都内で新作『イメージの本』(Le Livre d’image)が公開中のジャン=リュック・ゴダールが、今月11日、スイス・ローザンヌで行われた「国際フィルムアーカイブ連盟(FIAF)アワード」の授賞セレモニーに姿を見せ、司会者の質問に答える形式で、観客の前で短いスピーチを行った。

 88歳のゴダールは、現在ローザンヌからほど近いレマン湖のほとりに自宅兼スタジオを構えて生活しているとされる。去年のカンヌ国際映画祭では、FACETIMEを使った異例の記者会見を行なったが、本人が公的な場に現れて、発言を行うのは近年では稀。「Indiewire」は16日、独占配信と銘打ち、このゴダールのスピーチを撮影した英語字幕付きの映像と記事を掲載した(※1)。その後、 映像は、シネマテーク・スイスのYoutube アカウント(※2)でも公開された。

 シネマテーク・スイスでは、この時期、各国の映画アーカイブ機関関係者が集まり、FIAFの年次会議が開催されていた。FIAFアワードは、映画保存への大きな貢献に対して連盟が毎年贈るもので、過去にはマーティン・スコセッシ(2001)、侯孝賢(2006)、ダルデンヌ兄弟(2016)などに与えられている。昨年の受賞者はアピチャッポン・ウィーラセタクンだった。

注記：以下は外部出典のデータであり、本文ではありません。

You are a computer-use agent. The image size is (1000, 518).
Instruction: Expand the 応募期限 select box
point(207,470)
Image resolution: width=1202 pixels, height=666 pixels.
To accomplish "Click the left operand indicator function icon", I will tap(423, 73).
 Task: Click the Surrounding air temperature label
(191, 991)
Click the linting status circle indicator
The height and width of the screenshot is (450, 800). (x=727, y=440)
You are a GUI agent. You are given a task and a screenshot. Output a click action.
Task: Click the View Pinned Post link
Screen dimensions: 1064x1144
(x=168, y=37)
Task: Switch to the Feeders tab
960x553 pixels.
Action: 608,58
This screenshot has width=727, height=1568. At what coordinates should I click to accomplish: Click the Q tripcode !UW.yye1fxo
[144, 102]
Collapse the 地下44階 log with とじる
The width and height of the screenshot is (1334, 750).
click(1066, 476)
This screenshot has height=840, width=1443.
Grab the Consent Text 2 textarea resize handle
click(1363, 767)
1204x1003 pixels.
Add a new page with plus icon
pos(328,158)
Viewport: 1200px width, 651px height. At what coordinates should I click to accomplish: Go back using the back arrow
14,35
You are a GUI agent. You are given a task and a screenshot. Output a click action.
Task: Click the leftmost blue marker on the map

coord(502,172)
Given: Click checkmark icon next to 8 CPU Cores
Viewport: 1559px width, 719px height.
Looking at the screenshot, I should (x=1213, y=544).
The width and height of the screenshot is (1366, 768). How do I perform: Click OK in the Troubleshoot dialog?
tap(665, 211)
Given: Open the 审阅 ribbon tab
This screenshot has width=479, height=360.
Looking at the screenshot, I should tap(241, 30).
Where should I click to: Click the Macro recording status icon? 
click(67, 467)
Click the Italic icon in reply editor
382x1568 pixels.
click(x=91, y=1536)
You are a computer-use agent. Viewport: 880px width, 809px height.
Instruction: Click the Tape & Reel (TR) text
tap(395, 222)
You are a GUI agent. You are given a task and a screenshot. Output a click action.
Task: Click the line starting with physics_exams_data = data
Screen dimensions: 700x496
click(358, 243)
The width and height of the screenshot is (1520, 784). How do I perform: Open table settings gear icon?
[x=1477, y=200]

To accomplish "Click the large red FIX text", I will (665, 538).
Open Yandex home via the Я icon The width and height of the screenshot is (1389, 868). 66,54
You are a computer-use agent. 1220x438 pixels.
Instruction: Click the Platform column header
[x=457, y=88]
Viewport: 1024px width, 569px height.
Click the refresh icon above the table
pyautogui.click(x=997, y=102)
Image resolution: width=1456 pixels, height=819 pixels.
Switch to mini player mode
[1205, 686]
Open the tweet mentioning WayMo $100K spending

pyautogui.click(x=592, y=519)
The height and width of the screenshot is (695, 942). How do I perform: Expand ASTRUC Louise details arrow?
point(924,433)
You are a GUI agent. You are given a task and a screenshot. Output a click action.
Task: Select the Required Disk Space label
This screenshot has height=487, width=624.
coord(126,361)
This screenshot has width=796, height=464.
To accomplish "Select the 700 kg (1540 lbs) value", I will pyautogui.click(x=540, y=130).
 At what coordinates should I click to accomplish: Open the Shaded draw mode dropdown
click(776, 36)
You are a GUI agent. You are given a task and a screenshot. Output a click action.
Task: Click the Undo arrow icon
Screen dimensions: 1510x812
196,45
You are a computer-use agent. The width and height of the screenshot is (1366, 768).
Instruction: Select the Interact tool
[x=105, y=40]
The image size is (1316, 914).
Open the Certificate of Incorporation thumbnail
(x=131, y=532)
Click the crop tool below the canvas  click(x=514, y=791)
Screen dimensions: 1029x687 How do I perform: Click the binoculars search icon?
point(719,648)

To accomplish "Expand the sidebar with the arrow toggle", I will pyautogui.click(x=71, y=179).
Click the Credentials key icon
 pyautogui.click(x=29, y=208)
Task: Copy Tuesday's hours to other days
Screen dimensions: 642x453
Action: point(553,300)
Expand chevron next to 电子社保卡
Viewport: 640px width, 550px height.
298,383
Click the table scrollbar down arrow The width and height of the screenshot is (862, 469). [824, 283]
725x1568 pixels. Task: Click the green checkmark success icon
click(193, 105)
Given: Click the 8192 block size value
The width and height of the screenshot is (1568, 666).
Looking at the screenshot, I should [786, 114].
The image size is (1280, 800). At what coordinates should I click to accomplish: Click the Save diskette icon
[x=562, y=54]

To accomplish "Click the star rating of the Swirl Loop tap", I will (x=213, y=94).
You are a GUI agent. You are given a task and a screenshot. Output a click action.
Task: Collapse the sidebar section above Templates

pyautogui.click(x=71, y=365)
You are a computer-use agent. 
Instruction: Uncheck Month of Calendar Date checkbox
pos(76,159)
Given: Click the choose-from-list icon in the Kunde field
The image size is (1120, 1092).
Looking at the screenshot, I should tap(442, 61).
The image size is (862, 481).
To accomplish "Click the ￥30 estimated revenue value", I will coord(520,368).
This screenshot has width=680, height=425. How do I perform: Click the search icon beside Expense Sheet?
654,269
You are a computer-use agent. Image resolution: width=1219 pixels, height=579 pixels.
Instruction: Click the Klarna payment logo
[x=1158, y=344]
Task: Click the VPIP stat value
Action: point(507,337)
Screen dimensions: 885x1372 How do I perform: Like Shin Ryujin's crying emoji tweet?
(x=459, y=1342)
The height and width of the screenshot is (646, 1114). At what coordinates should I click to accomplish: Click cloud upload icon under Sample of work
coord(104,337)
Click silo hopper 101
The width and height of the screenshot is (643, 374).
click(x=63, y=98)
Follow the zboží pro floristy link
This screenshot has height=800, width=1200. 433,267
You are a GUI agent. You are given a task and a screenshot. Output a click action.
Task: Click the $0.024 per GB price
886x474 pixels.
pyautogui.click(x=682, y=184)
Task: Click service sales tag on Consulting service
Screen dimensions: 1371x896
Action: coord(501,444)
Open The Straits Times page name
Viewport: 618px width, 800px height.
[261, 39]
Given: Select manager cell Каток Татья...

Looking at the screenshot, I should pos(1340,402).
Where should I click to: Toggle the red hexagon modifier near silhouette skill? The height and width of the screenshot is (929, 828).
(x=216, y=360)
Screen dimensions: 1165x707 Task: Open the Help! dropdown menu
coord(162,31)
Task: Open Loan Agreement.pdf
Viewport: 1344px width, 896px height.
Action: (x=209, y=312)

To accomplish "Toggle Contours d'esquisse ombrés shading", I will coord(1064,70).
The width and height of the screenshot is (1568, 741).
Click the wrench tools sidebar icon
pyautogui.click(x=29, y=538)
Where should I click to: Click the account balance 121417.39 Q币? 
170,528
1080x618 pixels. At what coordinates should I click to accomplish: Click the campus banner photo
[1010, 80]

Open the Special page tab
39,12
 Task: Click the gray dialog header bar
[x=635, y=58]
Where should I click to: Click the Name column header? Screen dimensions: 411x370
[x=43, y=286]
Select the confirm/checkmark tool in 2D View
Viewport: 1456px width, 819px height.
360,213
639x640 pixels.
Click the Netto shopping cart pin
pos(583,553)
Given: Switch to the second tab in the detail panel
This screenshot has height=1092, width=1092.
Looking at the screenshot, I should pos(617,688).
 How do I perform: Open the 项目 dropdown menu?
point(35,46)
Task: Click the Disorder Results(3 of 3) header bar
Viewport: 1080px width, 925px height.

 映像の冒頭、FIAFの代表でシネマテークのディレクターも勤めるフレデリック・メール氏が「私は落ち着かず、感情的になっている、みなさんもそうですよね」と観客に呼びかけ、簡単な前置きをすませると、観客が道を開き、客席からゴダールが前方へ歩いてくる。それからメール氏の手に導かれ、ゆっくりと壇上に上がる間、会場からは拍手が鳴り響いた。フィルムの形をしたトロフィーが手渡されたあと、ゴダールはメール氏と向き合って椅子に座る。それから行われたスピーチは10分弱程度のものだったが、示唆とユーモアに富むものだ。キーワードは「アーカイブ」、そして「ストリーミング」。今回公開された『イメージの本』への言及も含まれた。以下、要約して簡単にまとめた。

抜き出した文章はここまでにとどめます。